Return every line of the listing below, word for word and unchanged.
── DATA PROVIDED ──
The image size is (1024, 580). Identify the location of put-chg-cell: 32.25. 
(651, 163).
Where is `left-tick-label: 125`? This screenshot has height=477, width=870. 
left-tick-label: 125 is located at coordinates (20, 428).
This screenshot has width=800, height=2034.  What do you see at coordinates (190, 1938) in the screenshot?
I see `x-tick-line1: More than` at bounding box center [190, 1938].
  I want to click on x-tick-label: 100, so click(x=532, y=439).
───
RESULT FOR THIS EXERCISE:
The image size is (1024, 580). Identify the location of put-chg-cell: 32.25. 
(651, 163).
Where is `left-tick-label: 125`? This screenshot has height=477, width=870. 
left-tick-label: 125 is located at coordinates (20, 428).
This screenshot has width=800, height=2034.  What do you see at coordinates (190, 1938) in the screenshot?
I see `x-tick-line1: More than` at bounding box center [190, 1938].
  I want to click on x-tick-label: 100, so click(x=532, y=439).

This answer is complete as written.